It’s time for the authorities to clear their heads and come clean on CR’s death. Apart from the threat to civil liberties, a year of official silence dishonours the life and death of a man who was loved and is missed.
When officials create an information vacuum, regular folk will fill it with theories.
Here then, is the Turpin Laboratories theory of why the identity of CR remains a provincial/municipal secret a year after he died in a Halifax police cell: the Serious Incident Response Team, which investigates possible misdeeds in the policing world, and the Public Prosecution Service, which prosecutes when SiRT brings charges against someone, don’t get along.
And they don’t get along, the theory goes, because of the “Officer 1” case. In January 2016, SiRT charged Officer 1 with stealing “cut”, a substance used for diluting illegal drugs, from the HRP evidence room. The PPS, aka “the Crown”, failed to act until it was too late to go ahead with the prosecution, so Officer 1 got to walk away from it all.
SiRT gets the last word in these situations, so its director, Ron J. MacDonald, wrote a masterpiece in the art of flaying another organization while being studiously neutral.
Here is MacDonald’s conclusion:
This investigation led to the conclusion that there were sufficient grounds to lay charges of theft, breach of trust, and obstruction of justice. As a result, charges were laid on January 27, 2016, and SiRT’s file was provided to the Crown on March 15, 2016. Subsequently, the Crown entered a stay of proceedings on May 30, 2016. On January 27, 2017, SiRT was informed by the Public Prosecution Service that due to issues related to delays in the prosecution of the charges, that the charges would not be re-instituted.
As a result, Officer 1 is deemed never to have been charged with any criminal offence.
At best, we have here a conflict between two public agencies with different mandates over two unrelated policing issues. Worse, is the possibility the two organizations are engaged in a peeing match. Worst, is the possibility that SiRT believes the PPS is protecting bad cops.

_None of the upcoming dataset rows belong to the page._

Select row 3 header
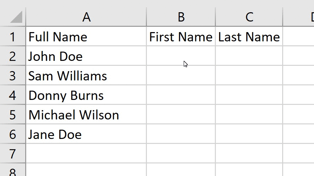 point(13,76)
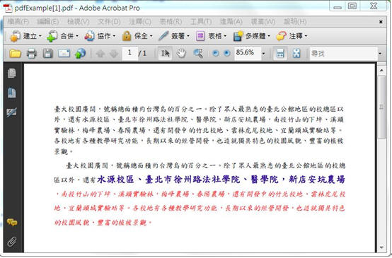Open the 說明(H) menu
The image size is (392, 258).
295,22
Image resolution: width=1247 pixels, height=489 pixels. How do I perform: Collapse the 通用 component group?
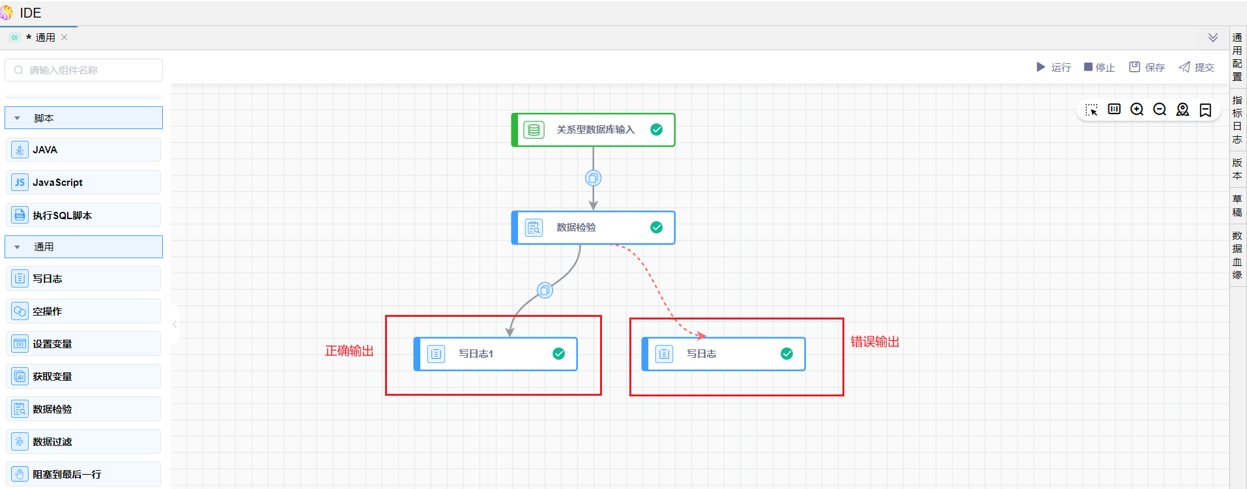(18, 247)
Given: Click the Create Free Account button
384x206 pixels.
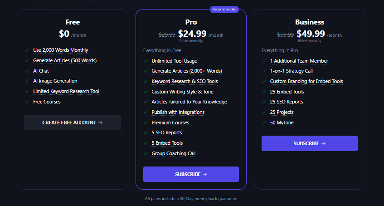Looking at the screenshot, I should (x=73, y=123).
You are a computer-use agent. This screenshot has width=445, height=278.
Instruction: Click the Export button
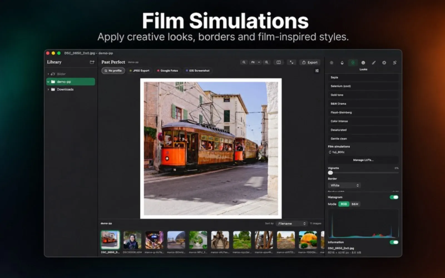310,62
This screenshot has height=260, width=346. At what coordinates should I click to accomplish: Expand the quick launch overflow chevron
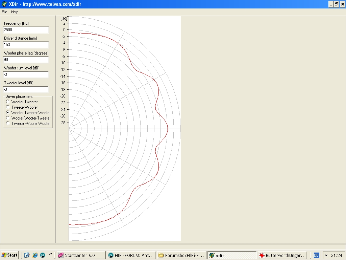click(51, 254)
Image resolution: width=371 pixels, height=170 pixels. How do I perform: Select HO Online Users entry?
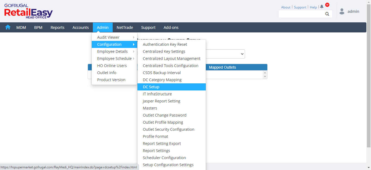click(x=112, y=66)
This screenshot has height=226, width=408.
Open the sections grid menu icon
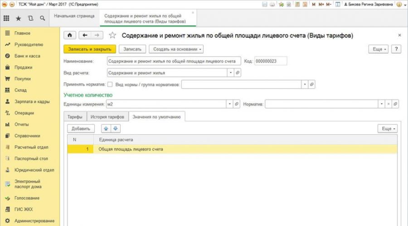coord(6,19)
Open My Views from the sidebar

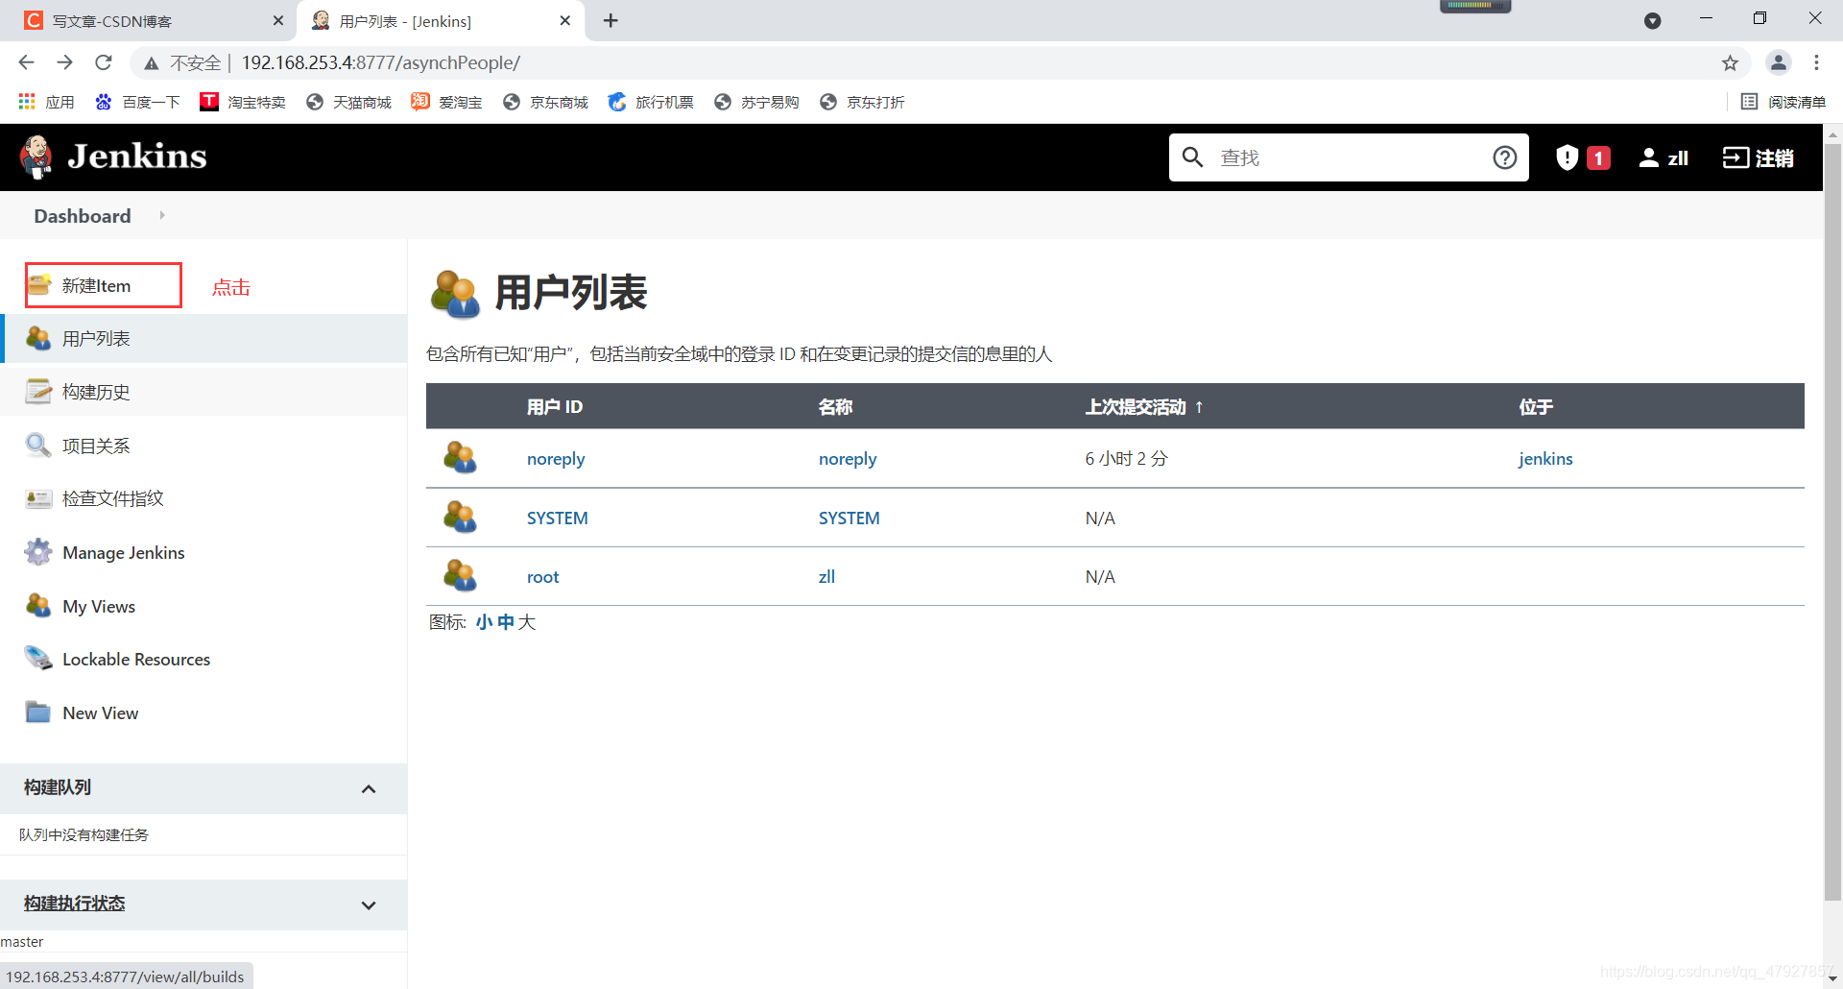(x=37, y=606)
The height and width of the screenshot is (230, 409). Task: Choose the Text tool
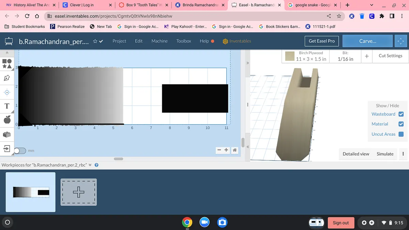6,106
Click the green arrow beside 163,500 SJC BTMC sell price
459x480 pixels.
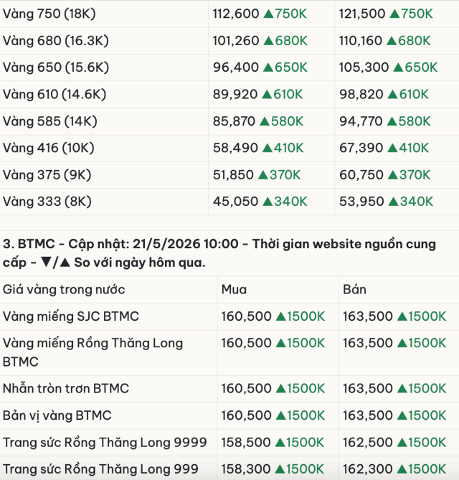(402, 316)
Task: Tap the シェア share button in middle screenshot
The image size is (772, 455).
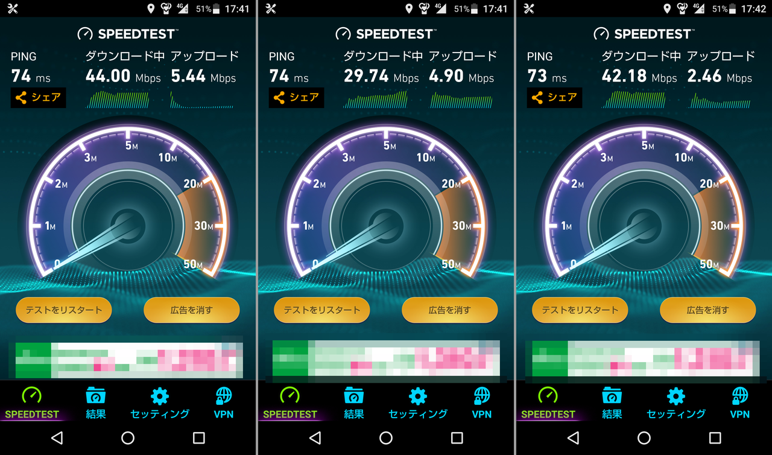Action: pyautogui.click(x=296, y=98)
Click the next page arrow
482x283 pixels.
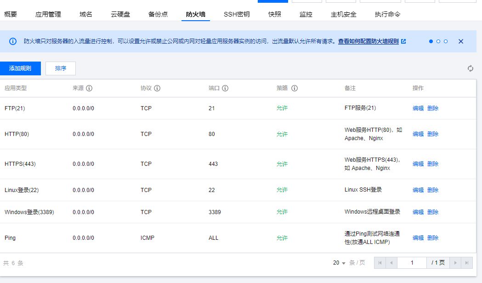click(x=455, y=263)
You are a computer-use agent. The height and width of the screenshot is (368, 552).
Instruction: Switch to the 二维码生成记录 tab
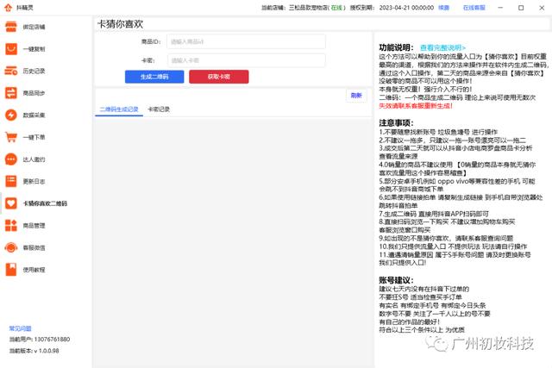(x=118, y=109)
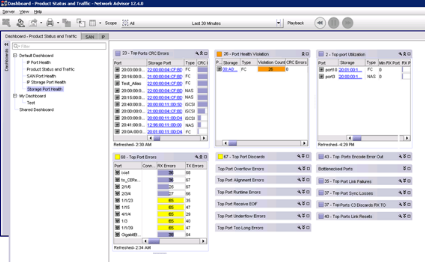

How have we arrived at these hypotheses? We know that MacDonald wants to charge someone because both SiRT and the PPS acknowledge they’re currently discussing CR’s case. Chris Hansen, a PPS spokesperson, said last week: “I think it would be correct to say advice from the Crown is ongoing as the investigation continues.”
We know that SiRT and PPS have been batting this one back and forth since January or February because MacDonald told me in late 2016 that CR’s case would be ready early in 2017.
In other words, as in the Officer 1 case, SiRT wants to prosecute and the Crown is taking a long time to get on board.
SiRT and police don’t need PPS permission to file charges, but they almost always consult first. It makes sense because if the PPS does not believe the case will succeed, then there’s not much point in going ahead with it. If you ignore the Crown’s advice and lose, well then you have career-damaging egg on your face.
Hansen said there is no connection between the two cases. When I asked MacDonald about that, he was studiously forthright: “I do not intend to address that question.”
It’s time for the authorities to clear their heads and come clean on this. Apart from the threat to civil liberties, a year of official silence dishonours the life and death of a man who was loved and is missed.